Personal information
- Date of birth: 8 May 1976 (age 50)
- Place of birth: Hofheim, West Germany
- Height: 1.69 m (5 ft 7 in)
- Position: Midfielder

Senior career*
- Years: Team / Apps / (Gls)
- 1995–1997: 1. FC Kaiserslautern
- 1997–2000: FC St. Pauli / 75 / (5)
- 2000–2002: Yimpaş Yozgatspor / 45 / (4)
- 2002–2003: Fenerbahçe / 13 / (0)
- 2003–2004: Konyaspor / 44 / (2)
- 2005: Kayserispor / 16 / (1)
- 2005–2007: Sivasspor / 37 / (0)
- 2007–2008: İstanbulspor

Managerial career
- 2010–2011: TFC Hattersheim (player-coach)
- 2011–2012: TSV Wiesbaden (player-coach)
- 2013: TSV Wiesbaden (player-coach)
- 2018: Karacabey Belediyespor (assistant)
- 2018: Karacabey Belediyespor
- 2018: FSV Duisburg (assistant)
- 2019: Aiginiakos
- 2019–2020: Eskişehirspor (assistant)
- 2020: Ankaraspor (assistant)
- 2021: Eskişehirspor
- 2022: Erzurumspor (assistant)

= Cem Karaca (footballer) =

Turkish footballer (born 1976)

Cem Karaca (born 8 May 1976) is a Turkish-German football coach and former player who played as a midfielder.

==Club career==
He started his career in Germany playing for 1. FC Kaiserslautern and FC St.

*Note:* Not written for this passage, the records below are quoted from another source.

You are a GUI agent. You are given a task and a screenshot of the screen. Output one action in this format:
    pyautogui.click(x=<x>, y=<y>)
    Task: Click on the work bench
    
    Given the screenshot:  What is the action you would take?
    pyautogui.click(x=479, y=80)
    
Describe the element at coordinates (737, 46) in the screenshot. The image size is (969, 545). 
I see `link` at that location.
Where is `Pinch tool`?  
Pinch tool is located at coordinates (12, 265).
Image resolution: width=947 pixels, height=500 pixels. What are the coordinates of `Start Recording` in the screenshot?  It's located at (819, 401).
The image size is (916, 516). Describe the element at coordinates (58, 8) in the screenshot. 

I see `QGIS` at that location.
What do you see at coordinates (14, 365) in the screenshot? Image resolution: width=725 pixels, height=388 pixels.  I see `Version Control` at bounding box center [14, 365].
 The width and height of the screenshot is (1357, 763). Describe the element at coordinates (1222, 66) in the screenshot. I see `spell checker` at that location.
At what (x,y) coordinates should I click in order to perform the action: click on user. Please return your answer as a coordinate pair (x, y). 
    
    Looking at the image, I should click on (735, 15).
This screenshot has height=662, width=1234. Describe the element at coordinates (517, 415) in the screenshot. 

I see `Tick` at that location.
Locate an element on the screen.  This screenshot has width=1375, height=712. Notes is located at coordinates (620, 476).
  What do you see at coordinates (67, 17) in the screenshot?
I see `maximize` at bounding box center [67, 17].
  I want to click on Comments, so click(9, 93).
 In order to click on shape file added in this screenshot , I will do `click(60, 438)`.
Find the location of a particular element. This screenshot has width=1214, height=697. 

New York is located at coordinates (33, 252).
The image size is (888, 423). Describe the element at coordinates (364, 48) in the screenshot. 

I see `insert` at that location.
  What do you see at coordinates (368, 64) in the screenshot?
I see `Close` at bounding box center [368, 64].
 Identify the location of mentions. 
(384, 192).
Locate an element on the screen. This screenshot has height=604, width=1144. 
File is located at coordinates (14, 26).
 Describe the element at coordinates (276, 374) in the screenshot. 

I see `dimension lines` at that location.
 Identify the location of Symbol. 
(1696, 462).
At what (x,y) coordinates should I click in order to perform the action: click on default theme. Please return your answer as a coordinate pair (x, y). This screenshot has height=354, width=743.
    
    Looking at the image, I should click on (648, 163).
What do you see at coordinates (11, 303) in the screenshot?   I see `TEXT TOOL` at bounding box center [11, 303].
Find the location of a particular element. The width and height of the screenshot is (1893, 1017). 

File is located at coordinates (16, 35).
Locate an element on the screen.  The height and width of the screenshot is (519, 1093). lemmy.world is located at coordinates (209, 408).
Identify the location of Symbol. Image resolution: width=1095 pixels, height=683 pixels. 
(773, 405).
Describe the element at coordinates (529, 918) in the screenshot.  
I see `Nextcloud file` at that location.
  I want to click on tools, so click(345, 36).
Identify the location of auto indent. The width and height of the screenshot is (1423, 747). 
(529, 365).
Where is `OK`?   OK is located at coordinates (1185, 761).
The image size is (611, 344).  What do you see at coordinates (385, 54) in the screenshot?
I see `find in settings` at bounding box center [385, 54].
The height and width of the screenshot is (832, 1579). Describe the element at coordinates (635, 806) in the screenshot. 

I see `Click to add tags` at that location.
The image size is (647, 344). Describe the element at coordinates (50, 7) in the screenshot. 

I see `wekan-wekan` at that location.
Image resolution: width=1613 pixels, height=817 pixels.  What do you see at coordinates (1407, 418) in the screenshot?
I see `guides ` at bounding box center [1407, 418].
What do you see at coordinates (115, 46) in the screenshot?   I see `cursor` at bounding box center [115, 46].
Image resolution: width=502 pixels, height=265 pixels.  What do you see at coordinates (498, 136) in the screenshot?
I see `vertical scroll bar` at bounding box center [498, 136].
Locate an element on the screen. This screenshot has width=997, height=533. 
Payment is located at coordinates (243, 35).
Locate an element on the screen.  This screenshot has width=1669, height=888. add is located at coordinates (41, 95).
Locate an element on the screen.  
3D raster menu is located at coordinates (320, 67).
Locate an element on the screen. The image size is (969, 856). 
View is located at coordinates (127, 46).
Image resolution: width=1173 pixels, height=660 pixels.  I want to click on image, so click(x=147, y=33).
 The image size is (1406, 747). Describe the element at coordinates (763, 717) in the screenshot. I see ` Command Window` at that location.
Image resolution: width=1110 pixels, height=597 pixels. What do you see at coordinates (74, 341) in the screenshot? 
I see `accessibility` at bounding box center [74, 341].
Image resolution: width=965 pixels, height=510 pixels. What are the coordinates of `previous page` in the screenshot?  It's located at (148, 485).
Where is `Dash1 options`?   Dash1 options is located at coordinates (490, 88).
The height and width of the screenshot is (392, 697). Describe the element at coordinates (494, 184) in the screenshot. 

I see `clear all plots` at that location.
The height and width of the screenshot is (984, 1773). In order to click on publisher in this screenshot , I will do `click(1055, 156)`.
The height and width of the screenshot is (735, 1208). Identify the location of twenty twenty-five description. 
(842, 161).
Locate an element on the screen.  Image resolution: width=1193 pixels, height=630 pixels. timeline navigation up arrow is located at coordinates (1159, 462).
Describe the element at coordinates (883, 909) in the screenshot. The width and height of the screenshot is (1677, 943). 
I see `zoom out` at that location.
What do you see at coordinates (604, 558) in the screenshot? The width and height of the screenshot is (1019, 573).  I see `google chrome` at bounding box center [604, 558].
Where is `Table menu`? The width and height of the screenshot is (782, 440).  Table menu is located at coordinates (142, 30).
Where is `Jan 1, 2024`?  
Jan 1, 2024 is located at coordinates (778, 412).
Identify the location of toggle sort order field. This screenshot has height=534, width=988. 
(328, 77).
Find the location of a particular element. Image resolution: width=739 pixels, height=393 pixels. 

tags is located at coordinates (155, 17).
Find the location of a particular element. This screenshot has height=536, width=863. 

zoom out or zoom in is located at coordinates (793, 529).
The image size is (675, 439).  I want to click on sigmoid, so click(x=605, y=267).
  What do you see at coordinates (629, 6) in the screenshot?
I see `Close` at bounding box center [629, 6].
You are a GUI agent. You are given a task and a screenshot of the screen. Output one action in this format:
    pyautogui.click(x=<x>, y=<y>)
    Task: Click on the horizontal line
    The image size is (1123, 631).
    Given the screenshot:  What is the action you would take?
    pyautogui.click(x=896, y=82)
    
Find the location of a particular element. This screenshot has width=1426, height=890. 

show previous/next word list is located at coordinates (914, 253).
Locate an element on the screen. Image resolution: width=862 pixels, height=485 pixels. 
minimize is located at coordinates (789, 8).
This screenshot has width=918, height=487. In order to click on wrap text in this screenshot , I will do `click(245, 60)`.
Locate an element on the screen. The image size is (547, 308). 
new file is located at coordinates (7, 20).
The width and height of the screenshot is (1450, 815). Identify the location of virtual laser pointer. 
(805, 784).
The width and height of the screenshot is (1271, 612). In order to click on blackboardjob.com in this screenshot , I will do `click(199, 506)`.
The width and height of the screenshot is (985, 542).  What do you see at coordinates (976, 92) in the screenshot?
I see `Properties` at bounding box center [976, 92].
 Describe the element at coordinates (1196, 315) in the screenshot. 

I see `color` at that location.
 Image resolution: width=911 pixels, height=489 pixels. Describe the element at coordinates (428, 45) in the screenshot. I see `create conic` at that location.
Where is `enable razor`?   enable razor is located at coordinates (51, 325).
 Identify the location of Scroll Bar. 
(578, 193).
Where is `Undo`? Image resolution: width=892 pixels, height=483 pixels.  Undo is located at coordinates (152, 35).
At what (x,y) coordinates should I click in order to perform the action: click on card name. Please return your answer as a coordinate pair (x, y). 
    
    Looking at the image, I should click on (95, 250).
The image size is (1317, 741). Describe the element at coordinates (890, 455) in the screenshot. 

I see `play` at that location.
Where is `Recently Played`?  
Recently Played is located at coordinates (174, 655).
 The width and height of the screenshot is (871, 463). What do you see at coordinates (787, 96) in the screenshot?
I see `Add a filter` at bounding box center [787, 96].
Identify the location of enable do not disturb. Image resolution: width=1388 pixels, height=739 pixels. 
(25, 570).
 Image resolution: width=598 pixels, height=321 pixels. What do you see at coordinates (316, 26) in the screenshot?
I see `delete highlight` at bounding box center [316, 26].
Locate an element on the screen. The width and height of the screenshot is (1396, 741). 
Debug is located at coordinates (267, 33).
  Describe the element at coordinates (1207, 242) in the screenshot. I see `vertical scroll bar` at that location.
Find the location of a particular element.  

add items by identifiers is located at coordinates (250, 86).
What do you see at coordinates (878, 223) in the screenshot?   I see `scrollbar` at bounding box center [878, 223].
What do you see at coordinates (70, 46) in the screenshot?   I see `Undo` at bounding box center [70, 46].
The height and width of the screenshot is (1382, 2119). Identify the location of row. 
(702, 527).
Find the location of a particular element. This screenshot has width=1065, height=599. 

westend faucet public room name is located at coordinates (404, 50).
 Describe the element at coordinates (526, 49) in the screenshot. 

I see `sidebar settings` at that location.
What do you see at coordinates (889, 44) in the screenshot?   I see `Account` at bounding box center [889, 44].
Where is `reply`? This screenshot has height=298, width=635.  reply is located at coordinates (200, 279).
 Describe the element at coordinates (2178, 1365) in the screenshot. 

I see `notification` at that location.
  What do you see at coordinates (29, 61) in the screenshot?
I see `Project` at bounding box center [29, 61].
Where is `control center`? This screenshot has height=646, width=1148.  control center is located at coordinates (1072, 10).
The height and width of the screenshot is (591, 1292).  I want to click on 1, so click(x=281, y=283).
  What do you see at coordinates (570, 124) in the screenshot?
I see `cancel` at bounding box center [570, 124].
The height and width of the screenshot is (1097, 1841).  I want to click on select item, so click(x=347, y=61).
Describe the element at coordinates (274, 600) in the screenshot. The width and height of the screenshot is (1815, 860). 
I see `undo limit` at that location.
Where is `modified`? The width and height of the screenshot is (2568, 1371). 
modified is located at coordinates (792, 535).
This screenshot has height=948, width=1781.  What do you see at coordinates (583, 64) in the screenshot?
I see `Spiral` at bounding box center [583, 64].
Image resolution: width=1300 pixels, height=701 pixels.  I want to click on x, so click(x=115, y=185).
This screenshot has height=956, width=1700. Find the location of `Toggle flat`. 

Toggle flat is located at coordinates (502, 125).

Pauli before spending most of his career in Turkey with Yimpaş Yozgatspor, Fenerbahçe, Konyaspor, Kayserispor, Sivasspor, and İstanbulspor.

He played once for the Turkish B national team and three times for the U21.

In the 2000–01 season, he was suspended from football for six months after doping test.